Bushinsky left Kol Israel after receiving an offer to work as a diplomatic affairs reporter at Galei Tzahal, replacing Udi Segal who moved to Channel 2.

== Politics ==
In 1998 Bushinsky was appointed as the media advisor for Prime Minister Benjamin Netanyahu. In his time as spokesman for the Prime Minister's office, he dealt with Netanyahu's deteriorating image in the public's eye and in the media as well as gossip stories about his wife Sara in the media. Bushinsky served in this position until the end of Netanyahu's term when he lost to Ehud Barak in 1999. He continued to serve Netanyahu after his retirement from the political world and through his return.
Between the years 2003-2004 he served as Chief of Staff for the Minister of Finance, Benjamin Netanyahu during Ariel Sharon's second term as Prime Minister.

== Business career ==

Following his retirement from political work, he began representing Canadian investors in Israel, most prominently business man Gerald Schwartz. He founded the investment firm "Hi & Ventures Ltd". Among others, he was the liaison between the Canadian Can West group and the Eli Azur group in the purchasing transaction of the newspaper the "Jerusalem Post".

In 2006 he served as chairman of the board of directors for "Lifewave Ltd, a startup company that deals with the production and marketing of medical equipment. In 2006 he issued the company in the Tel Aviv Stock Exchange. In April 2007 the company's name headlined in the financial magazines, in the context of market manipulation. From the beginning of trading in the stock market, the value of the stock increased by 900% in 4 months, and in 2 days dropped by about 70%. The Israeli Security Authority (ISA) requested clarifications from the company which were delivered. In August 2007 Bushinsky decided to quit his position as Chairman of "Lifewave" due to disagreements with the other shareholders.

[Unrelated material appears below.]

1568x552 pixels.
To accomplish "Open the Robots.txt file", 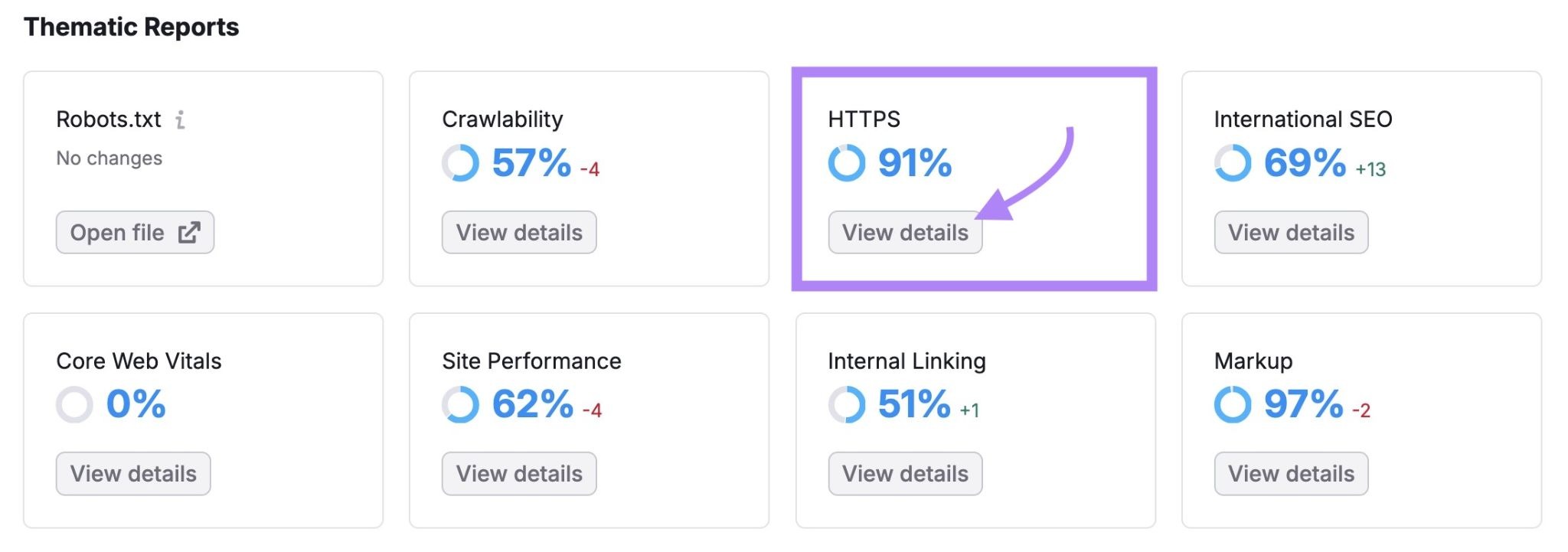I will (135, 232).
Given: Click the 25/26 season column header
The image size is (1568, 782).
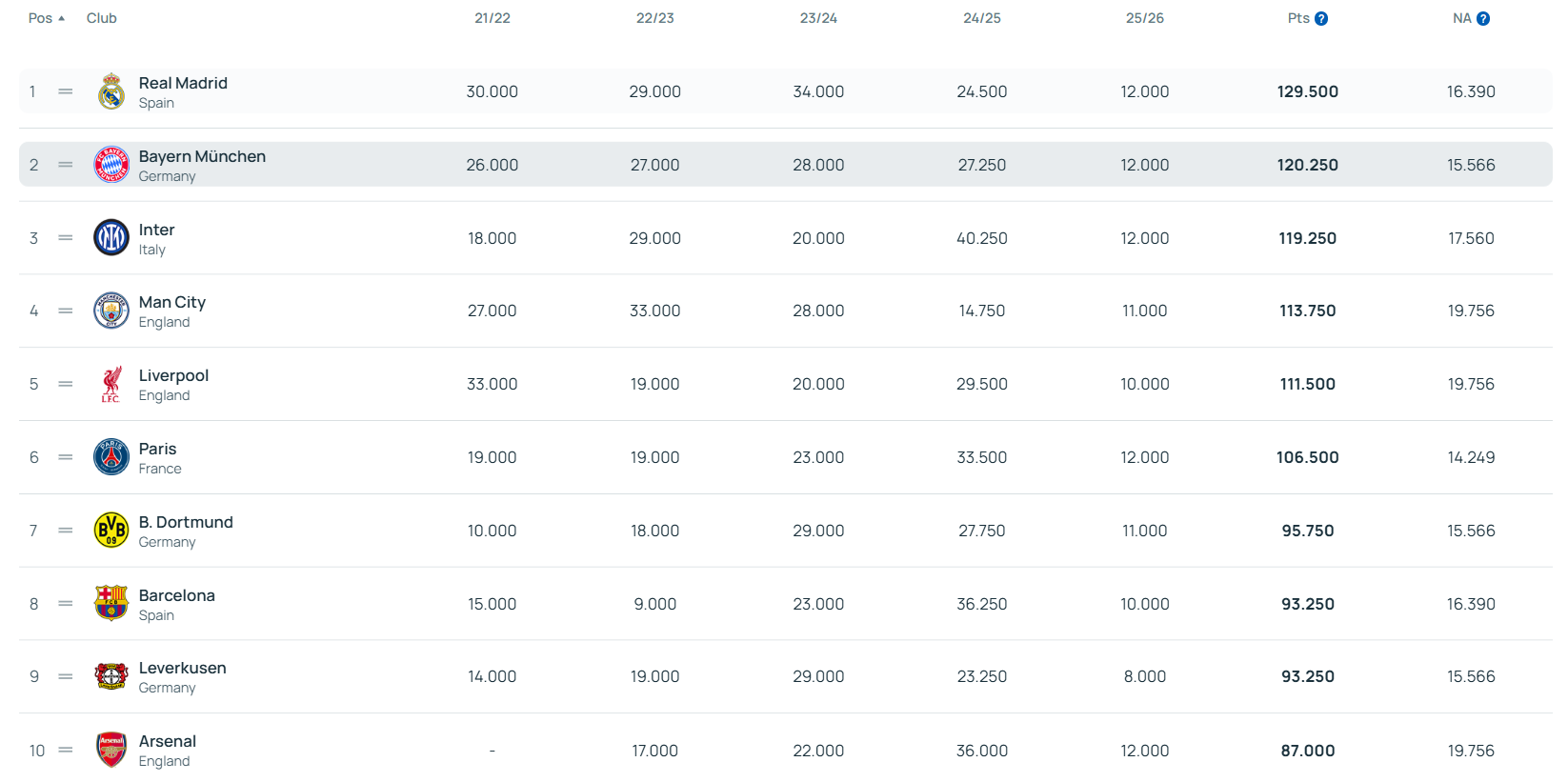Looking at the screenshot, I should pos(1144,18).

== Public and sports activities ==

Bushinsky was a Chess player throughout his childhood. In July 2005, he was chosen as the chairman of the Israeli Chess Federation. In the three terms he served as chairman, two world championships were held in Israel, and a Guinness world record was broken in simultaneous Chess playing.

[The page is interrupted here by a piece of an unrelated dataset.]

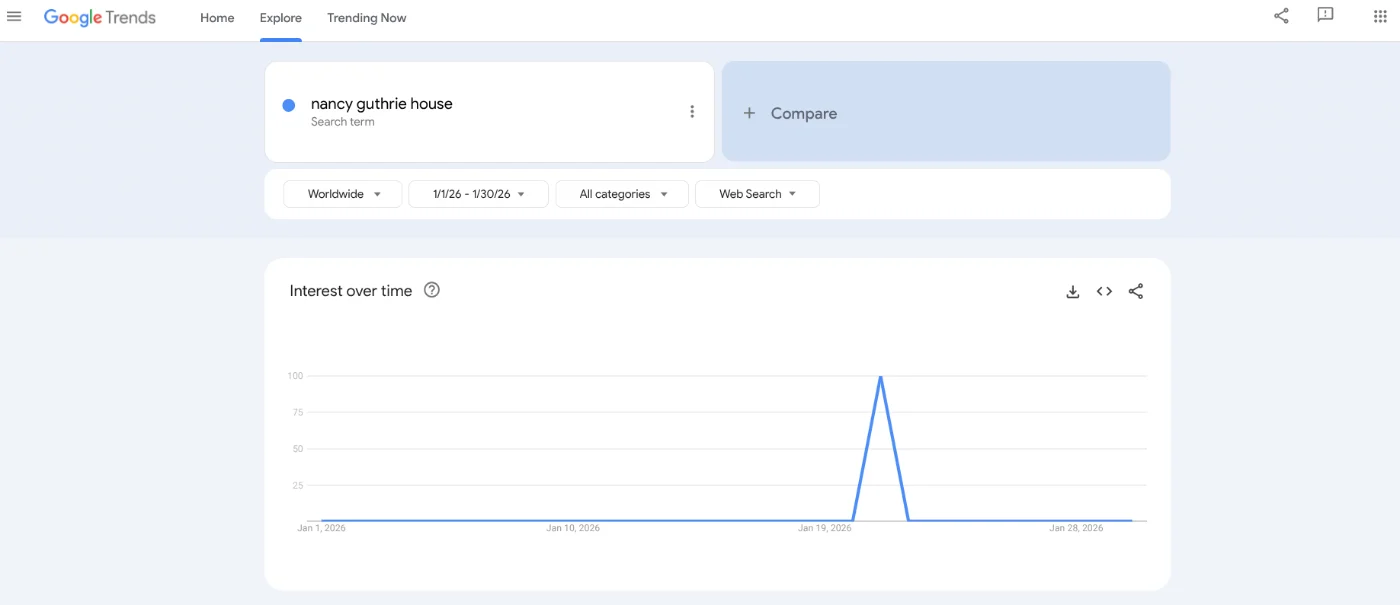Go to the Home tab
The width and height of the screenshot is (1400, 605).
click(217, 18)
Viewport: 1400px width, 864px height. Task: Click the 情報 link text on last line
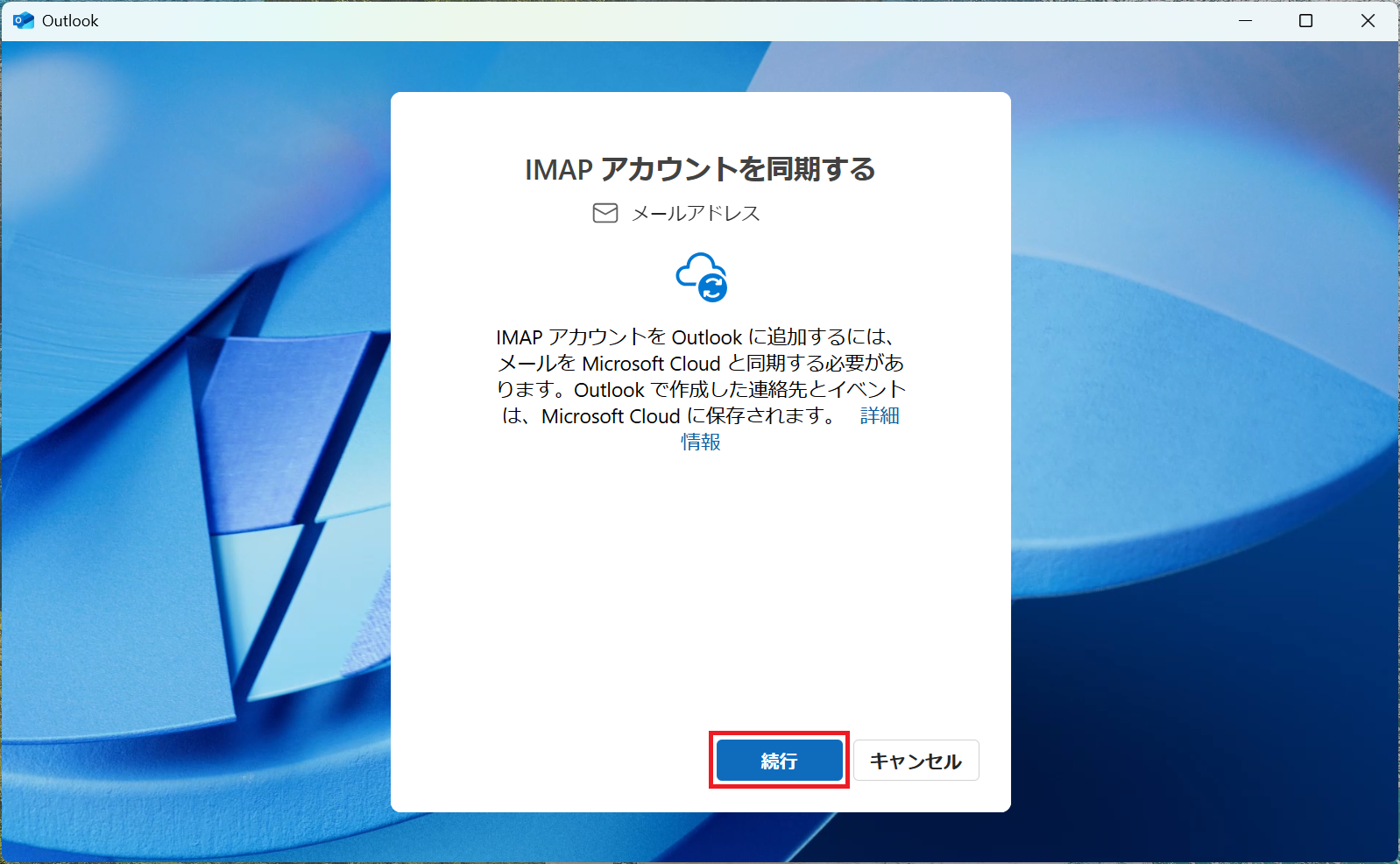(x=701, y=443)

Aviv’s brother, Shay, is one of the developers of “Deep Junior”, Chess software. The software won seven times in the world championships for Computer Software.

Throughout his adolescence, Bushinsky was a junior champion of table tennis tournaments. He holds the title of “Jerusalem Champion in Squash”.

His sister, Dahlia Bushinsky, was the trainer for Macabbi Ashdod women’s basketball team and trains a team of Cadettes.
In late 2007, Bushinsky began representing billionaire Alex Schneider in negotiations to purchase the soccer team Maccabi Tel Aviv from Luni Hertzikovich. In January 2008, he was assigned as the chairman of the Maccabi Tel Aviv Soccer Club.

In 2010, Bushinsky brought the Canadian millionaire, Mitchel Goldheir to purchase the club from Schneider. One year later, he resigned from his position as the chairman of the Maccabi Tel Aviv Soccer Club and a few months after that he resigned from his position in the Israeli Soccer Association.

In the 18th Maccabiah, he volunteered to serve as chairman of the department of public relations. As part of the celebrations of Tel Aviv's 100 years, he was a member of the municipal corporation "City World."

Bushinsky acts today as a commentator in various media channels, while teaching communication and public relations at the Ono Academic College. He is also a member of "The friends of Bezalel" (Academy of Art).